(Saved entries)
################
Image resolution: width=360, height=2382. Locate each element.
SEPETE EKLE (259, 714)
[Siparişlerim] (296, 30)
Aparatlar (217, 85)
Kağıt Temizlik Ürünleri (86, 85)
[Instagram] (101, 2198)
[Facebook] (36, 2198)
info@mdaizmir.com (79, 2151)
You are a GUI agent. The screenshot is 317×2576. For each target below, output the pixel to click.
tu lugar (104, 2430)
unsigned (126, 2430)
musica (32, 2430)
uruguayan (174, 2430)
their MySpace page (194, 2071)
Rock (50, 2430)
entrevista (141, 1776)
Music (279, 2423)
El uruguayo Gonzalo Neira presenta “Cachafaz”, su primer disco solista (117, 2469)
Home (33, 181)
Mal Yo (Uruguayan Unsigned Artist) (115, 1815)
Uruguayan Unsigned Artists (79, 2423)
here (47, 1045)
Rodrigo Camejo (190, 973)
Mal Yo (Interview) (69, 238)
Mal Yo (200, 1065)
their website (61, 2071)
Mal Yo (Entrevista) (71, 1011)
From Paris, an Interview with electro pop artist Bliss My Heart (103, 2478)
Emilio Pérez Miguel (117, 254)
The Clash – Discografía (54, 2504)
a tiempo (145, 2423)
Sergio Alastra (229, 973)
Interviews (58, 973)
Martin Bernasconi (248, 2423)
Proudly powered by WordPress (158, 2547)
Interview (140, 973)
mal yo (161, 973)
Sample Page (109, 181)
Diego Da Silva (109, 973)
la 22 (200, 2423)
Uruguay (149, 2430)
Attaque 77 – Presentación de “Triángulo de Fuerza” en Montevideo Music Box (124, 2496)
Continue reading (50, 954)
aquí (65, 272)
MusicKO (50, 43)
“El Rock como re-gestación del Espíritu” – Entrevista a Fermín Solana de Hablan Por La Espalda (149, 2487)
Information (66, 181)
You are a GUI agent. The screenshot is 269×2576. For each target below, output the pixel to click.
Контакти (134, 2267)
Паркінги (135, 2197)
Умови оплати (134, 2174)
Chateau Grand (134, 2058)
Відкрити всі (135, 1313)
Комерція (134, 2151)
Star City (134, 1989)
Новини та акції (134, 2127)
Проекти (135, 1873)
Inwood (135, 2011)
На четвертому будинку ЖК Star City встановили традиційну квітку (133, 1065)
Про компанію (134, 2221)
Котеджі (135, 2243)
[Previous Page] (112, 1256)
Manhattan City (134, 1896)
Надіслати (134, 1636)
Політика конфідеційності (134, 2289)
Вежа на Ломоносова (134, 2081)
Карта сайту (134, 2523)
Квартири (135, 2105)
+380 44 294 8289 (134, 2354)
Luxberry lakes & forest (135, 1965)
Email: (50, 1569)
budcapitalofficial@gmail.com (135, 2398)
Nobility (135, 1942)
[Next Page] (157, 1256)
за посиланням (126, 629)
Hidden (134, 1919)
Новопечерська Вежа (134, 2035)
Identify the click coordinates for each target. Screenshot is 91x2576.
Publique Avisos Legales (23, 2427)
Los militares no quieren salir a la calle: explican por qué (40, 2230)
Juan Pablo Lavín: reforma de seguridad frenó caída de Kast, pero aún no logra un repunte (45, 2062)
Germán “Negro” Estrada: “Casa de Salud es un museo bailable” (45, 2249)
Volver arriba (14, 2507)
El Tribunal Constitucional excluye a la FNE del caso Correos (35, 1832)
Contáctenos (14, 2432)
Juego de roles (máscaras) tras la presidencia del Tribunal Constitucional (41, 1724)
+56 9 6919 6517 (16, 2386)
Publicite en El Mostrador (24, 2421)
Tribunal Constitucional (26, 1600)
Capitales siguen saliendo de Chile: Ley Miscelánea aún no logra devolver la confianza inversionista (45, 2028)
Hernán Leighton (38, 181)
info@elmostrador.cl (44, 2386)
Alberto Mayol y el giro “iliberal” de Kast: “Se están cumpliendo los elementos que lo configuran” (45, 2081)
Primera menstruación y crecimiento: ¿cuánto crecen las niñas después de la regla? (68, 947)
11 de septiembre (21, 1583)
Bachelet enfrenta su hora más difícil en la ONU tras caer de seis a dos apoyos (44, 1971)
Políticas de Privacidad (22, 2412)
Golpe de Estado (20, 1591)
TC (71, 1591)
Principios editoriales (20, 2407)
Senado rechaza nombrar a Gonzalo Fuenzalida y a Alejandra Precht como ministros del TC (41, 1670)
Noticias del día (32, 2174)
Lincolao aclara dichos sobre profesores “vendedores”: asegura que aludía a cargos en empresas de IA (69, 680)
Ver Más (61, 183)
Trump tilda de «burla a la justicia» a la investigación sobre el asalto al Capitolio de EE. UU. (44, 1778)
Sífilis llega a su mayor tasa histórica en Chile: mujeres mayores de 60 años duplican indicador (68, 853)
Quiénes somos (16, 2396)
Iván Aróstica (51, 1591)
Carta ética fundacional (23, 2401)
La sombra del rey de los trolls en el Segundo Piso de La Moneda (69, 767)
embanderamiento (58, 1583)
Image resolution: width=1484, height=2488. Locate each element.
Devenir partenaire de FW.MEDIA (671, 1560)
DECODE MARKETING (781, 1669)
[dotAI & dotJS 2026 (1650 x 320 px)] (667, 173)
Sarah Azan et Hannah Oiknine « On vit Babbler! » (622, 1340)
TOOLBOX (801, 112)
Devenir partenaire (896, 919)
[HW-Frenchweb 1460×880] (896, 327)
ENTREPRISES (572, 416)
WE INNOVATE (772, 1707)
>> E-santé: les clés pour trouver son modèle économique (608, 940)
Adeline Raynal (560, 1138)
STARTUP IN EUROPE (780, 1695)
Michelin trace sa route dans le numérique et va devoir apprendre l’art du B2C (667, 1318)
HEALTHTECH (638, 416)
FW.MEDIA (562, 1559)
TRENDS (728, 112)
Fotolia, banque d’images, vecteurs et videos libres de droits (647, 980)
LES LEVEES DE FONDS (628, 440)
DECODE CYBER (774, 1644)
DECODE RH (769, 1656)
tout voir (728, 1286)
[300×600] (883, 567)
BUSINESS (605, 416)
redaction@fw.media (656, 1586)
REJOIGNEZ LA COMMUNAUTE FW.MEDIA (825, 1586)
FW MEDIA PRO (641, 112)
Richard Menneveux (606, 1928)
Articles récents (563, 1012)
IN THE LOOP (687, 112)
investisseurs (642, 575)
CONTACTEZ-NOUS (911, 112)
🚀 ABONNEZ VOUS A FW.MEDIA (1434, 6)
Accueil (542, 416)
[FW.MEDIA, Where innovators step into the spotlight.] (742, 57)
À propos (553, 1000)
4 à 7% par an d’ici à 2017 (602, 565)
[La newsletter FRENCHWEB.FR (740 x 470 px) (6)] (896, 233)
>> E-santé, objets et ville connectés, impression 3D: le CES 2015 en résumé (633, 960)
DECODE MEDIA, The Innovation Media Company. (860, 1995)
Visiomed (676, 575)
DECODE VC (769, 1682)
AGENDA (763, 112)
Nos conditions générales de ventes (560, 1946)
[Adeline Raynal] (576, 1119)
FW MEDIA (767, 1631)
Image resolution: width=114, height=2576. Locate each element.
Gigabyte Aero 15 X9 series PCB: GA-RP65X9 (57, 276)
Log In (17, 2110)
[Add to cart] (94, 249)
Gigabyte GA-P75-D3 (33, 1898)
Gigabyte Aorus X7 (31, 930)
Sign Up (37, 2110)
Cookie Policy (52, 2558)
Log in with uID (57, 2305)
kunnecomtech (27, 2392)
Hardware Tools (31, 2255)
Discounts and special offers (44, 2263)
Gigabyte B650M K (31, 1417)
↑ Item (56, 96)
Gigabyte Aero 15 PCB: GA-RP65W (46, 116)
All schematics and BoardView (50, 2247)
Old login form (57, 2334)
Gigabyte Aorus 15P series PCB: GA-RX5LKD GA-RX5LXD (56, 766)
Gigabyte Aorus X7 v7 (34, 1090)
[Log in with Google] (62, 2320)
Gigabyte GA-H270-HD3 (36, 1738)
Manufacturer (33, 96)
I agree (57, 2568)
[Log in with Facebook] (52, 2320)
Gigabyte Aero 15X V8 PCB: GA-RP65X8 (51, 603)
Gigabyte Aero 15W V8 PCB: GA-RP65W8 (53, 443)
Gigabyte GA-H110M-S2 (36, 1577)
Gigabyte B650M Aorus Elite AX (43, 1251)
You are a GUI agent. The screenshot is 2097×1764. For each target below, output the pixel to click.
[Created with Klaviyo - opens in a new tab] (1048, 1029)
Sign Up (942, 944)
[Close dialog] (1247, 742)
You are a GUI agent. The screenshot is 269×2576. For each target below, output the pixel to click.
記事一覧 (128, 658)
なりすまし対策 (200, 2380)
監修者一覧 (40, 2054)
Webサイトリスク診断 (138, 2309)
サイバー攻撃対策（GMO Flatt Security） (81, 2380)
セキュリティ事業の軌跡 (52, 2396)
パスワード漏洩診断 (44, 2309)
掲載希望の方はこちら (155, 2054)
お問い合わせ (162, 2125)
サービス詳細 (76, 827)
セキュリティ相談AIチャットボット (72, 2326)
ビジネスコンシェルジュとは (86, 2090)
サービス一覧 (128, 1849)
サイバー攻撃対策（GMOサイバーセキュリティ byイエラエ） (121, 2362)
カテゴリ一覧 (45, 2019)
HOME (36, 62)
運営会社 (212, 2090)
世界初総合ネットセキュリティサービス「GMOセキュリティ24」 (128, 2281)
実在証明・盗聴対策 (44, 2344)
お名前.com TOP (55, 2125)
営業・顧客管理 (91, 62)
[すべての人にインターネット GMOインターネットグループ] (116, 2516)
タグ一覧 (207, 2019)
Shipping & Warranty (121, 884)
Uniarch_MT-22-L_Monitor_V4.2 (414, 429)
################
### ACTIVITY
Only the number is wanted: count the lines of the records that hold the word "como".

### RESPONSE TO THIS EXERCISE
2